"After posting some benchmarks involving cfs, I got some feedback, so I decided to do a follow-up that'll hopefully fill in the gaps many people wanted to see filled," Rob Hussey began. He added, "this time around I've done the benchmarks against 2.6.21, 2.6.22-ck1, and 2.6.23-rc6-cfs-devel (latest git as of 12 hours ago)." Rob briefly summarized, "the only analysis I'll offer is that both sd and cfs are improvements, and I'm glad that there is a lot of work being done in this area of linux development. Much respect to Con Kolivas, Ingo Molnar, and Roman Zippel, as well all the others who have contributed."
Referring to a chart in which the blue line represented the CFS process scheduler, and the green line represented the SD "staircase" process scheduler, Ingo Molnar noted, "heh - am i the only one impressed by the consistency of the blue line in this graph? :-) [ and the green line looks a bit like a .. staircase? ]" He acknowledged some slowdown in CFS compared to SD in one of the benchmarks, "-ck1 is 0.8% faster in this particular test." Ingo then explained, "many things happened between 2.6.22-ck1 and 2.6.23-cfs-devel that could affect performance of this test. My initial guess would be sched_clock() overhead." In further testing he applied a low-res-sched-clock that resulted in better performance for CFS leading him to conclude, "the performance difference between -ck and -cfs-devel seems to be mostly down to the more precise (but slower) sched_clock() introduced in v2.6.23 and to the startup penalty of freshly created tasks." When asked if the low-res-sched-clock was likely to be merged, Ingo replied:
"I don't think so - we want precise/accurate scheduling before performance. (otherwise tasks working off the timer tick could steal away cycles without being accounted for them fairly, and could starve out all other tasks.) Unless the difference was really huge in real life - but it isn't."

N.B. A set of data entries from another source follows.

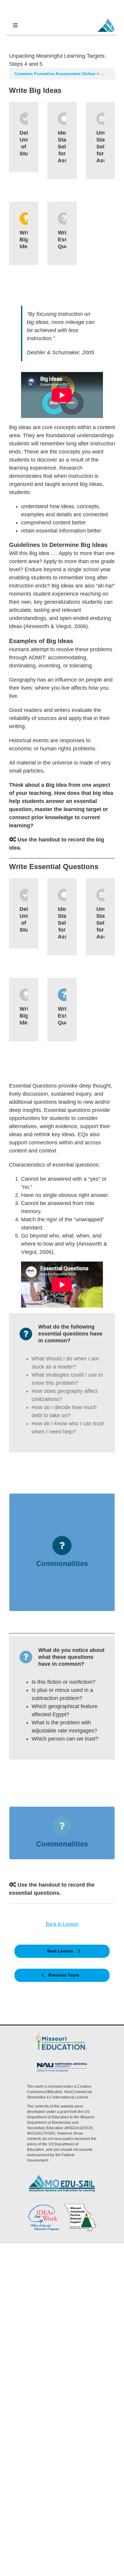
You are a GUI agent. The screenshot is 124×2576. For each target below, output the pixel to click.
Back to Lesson (62, 1924)
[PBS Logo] (80, 2205)
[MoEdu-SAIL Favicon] (106, 18)
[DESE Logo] (62, 2033)
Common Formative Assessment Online (55, 74)
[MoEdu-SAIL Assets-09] (62, 2063)
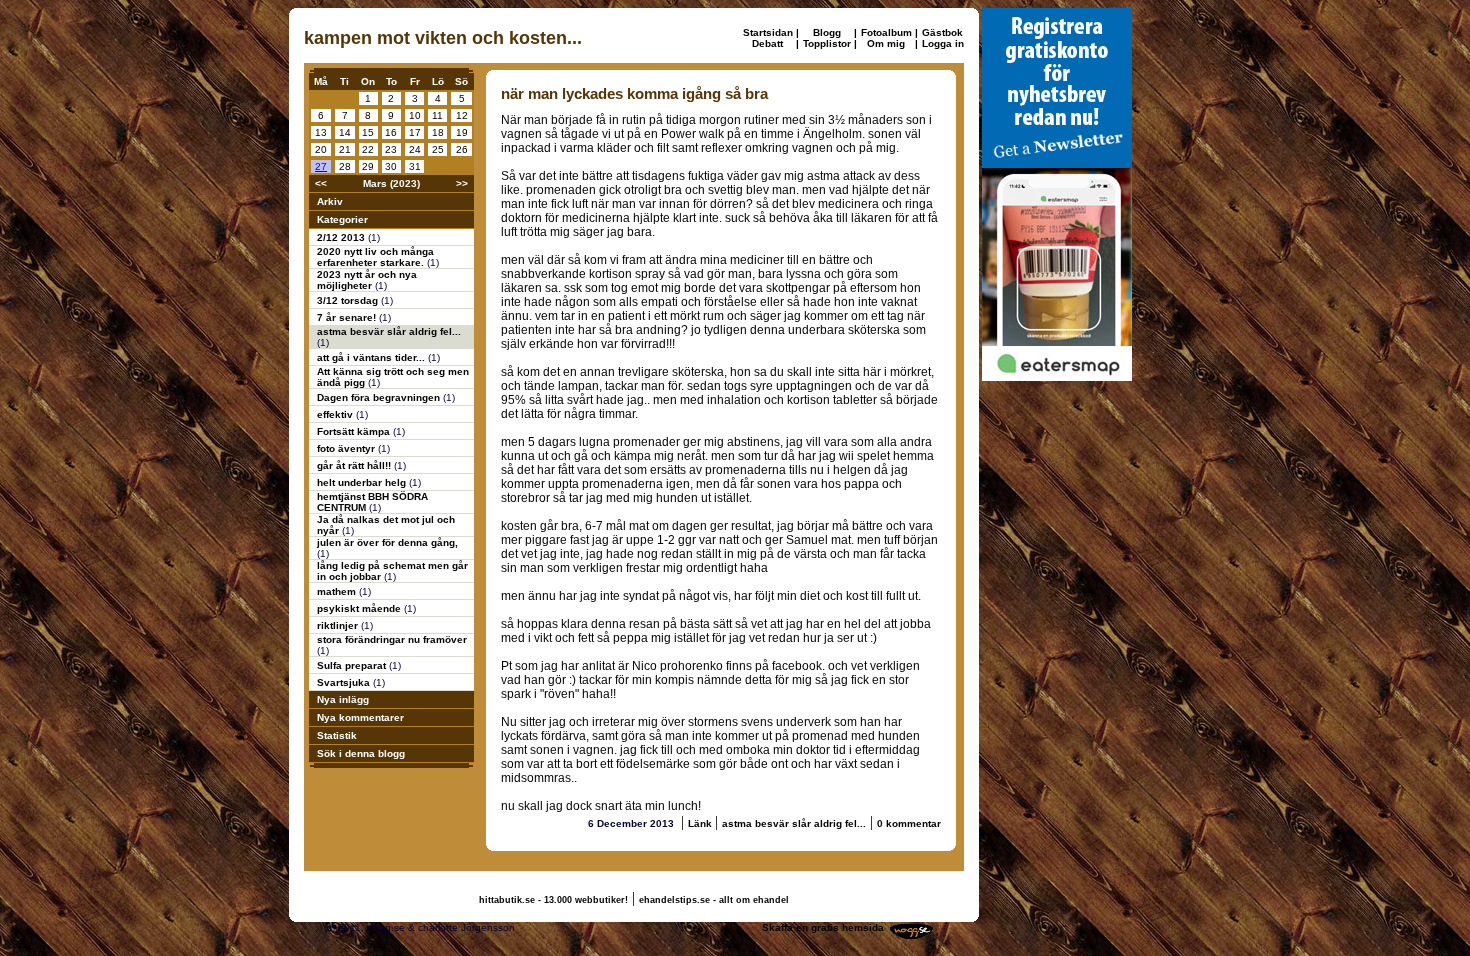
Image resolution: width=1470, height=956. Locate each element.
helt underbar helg (363, 482)
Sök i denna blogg (361, 753)
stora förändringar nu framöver (392, 639)
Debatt (767, 43)
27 (321, 166)
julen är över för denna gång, (387, 542)
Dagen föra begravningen (380, 397)
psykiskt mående (360, 608)
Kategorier (342, 219)
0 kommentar (909, 823)
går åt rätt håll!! (355, 465)
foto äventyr (347, 448)
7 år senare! (348, 317)
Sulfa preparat (353, 665)
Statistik (337, 735)
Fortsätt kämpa (355, 431)
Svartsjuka (345, 682)
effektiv (336, 414)
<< (321, 183)
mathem (338, 591)
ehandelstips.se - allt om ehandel (714, 900)
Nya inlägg (343, 699)
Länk (701, 823)
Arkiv (330, 201)
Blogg (827, 32)
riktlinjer (339, 625)
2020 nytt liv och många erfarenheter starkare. (375, 257)
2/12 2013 (342, 237)
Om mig (886, 43)
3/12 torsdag (349, 300)
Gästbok (942, 32)
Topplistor (827, 43)
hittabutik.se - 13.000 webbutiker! (553, 900)
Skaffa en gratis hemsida (823, 927)
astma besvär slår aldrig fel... (389, 331)
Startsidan (768, 32)
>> (462, 183)
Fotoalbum (886, 32)
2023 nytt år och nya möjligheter (367, 280)
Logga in (943, 43)
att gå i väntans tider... (372, 357)
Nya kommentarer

In a June of 1992 posting to the linux-activists mailing list, Linus Torvalds described the original Linux scheduler noting, "the scheduler in linux is pretty simple, but does a reasonably good job at giving good IO response while not being too unfair against cpu-bound processes." A year later, Linus posted a more detailed description of the scheduler noting, "the linux scheduling algorithm is one of the simplest ones possible". Comments in the original 254 line
sched.c file read, "'schedule()' is the scheduler function. This is GOOD CODE! There probably won't be any reason to change this, as it should work well in all circumstances (ie gives IO-bound processes good response etc). The one thing you might take a look at is the signal-handler code here."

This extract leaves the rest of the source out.